Am I happy, or what.

The only thing missing from the picture is the fifth of Everclear, post cannabis. LOL

I should have turned the lights on. The 3 monkey's light up. 

View attachment liquorcabinet.jpg


----------



## umbra (Feb 22, 2015)

I like it!


----------



## Dr. Green Fang (Feb 22, 2015)

Wow.... :aok: 

I do not drink anymore, but this still looks amazing!


----------



## samarta (Feb 22, 2015)

Someone needs to come out with Crystal Mason Jars!!


----------



## yooper420 (Feb 22, 2015)

Very impressive middle shelf. Quit drinking over 20 years ago, even so, impressive and almost well stocked liquor shelf. Do not see Jack black, who was my running mate.


----------



## cleanbuds (Feb 22, 2015)

looks like some fun in there!! I dont drink either but I think my 20s self is jealous of the liquor


----------



## Rosebud (Feb 22, 2015)

Beautiful Hackerman. I don't drink either, but still it is lovely and you do need crystal mason jars..great idea samarta.  Very nice.


----------



## lyfespan (Feb 22, 2015)

Nice stash Hackerman, like the rest, I would prefer to see it all filled with full masons, but...


Also @the rest of you, don't go giving mason any ideas, look at what happened with the anniversary gallon jar hhhmmmppp.


----------



## ston-loc (Feb 22, 2015)

Id be glad to have a drink with ya HM  Good looking case youve got there :aok:


----------



## Kraven (Feb 22, 2015)

Lookin' good man.
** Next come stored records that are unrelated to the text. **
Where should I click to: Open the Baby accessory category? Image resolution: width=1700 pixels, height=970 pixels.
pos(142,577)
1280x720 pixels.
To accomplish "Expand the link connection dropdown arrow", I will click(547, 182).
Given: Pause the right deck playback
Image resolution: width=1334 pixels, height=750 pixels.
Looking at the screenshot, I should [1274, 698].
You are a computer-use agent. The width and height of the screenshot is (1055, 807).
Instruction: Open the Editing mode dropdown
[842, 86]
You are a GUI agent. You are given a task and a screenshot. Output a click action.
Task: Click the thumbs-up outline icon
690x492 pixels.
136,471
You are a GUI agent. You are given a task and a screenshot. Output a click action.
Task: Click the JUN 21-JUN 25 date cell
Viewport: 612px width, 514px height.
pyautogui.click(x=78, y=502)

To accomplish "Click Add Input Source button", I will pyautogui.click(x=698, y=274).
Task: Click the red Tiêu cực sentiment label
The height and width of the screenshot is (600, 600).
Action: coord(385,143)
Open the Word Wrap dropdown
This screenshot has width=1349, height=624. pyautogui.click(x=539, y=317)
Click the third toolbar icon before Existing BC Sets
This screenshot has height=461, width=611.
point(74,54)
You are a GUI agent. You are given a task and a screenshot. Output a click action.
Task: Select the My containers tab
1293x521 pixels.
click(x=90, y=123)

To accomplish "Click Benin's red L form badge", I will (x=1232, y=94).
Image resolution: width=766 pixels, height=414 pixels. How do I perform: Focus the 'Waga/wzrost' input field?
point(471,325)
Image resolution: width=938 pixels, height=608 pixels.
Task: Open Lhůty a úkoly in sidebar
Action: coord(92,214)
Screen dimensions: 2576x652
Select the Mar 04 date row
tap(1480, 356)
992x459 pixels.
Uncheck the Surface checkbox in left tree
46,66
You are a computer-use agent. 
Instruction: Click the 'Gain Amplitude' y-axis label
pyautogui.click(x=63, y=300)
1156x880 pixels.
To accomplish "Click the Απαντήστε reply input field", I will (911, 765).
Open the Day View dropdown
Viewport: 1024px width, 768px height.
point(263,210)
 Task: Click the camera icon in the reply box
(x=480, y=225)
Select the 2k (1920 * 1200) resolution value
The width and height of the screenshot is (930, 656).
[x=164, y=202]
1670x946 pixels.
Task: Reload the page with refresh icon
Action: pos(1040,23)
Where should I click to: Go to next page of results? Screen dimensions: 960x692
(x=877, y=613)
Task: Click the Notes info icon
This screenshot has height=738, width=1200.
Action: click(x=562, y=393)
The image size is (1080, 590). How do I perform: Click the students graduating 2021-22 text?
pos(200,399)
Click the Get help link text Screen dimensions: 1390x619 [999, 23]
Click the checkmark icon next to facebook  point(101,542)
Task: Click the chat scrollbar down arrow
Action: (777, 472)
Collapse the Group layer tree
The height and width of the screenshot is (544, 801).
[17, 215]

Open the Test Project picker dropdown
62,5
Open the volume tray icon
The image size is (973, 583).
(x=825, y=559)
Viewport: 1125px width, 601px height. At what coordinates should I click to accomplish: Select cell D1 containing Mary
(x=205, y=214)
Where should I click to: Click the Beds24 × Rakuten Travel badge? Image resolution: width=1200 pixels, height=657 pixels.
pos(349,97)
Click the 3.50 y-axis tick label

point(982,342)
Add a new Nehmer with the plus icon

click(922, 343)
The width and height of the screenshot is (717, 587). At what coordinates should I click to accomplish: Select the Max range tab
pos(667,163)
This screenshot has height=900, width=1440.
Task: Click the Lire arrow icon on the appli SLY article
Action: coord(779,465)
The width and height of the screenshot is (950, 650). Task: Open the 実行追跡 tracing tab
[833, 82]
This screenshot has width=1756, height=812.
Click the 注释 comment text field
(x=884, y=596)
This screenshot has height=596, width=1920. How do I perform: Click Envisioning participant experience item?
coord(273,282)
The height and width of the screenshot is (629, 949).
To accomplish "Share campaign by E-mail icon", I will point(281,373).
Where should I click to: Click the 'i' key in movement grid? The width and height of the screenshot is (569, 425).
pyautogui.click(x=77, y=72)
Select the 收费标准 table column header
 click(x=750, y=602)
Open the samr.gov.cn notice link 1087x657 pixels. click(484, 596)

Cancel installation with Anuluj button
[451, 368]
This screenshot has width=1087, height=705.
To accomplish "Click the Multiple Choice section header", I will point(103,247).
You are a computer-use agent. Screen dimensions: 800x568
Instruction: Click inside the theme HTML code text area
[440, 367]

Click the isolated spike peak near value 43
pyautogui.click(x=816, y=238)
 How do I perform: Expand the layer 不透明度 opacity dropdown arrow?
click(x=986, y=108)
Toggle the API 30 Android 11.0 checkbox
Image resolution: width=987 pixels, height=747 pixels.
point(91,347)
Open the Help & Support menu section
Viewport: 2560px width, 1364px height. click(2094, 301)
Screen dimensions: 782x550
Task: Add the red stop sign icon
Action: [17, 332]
You just need a quart of my shine to complete your collection ;P


----------



## N.E.wguy (Apr 5, 2015)

pretty sick man nice pic and line up


----------



## Kraven (Apr 5, 2015)

Was good to see this thread again, the case is phenomenal....still needs a quart of my hooch


----------



## N.E.wguy (Apr 5, 2015)

ya only mason jars I use are ones I drank the Shine all gone outtta  love to find a bottle of your kraven at a truck stop trash barrel


----------



## zem (Apr 5, 2015)

that's nice


----------



## HighBrixMMJ (Apr 28, 2015)

Is that Barneys farm critical kush HM? I'm running that strain this run how is it?


----------



## Hackerman (Apr 28, 2015)

Not too bad, I guess. It's all the same to me. My curing technique needs a little tweaking so it's a little harsh. So far, I don't notice any difference between this and the Landrace Afghan I just finished curing (other than the Afghan tastes a little better). LOL

Yield was nice. I got 7 ounces from the mother plant in a 7 gallon bucket and 2 pounds from 16 clones in 2 gallon buckets. Nice tight buds. I have a bunch of pics in a thread around here somewhere.


----------



## spl1f (May 22, 2015)

simply beautiful, yer on the money, that's a happy bar
same as others, i don't drink, however the Force
is still strong with you,
the second shelf is Top-Shelf


----------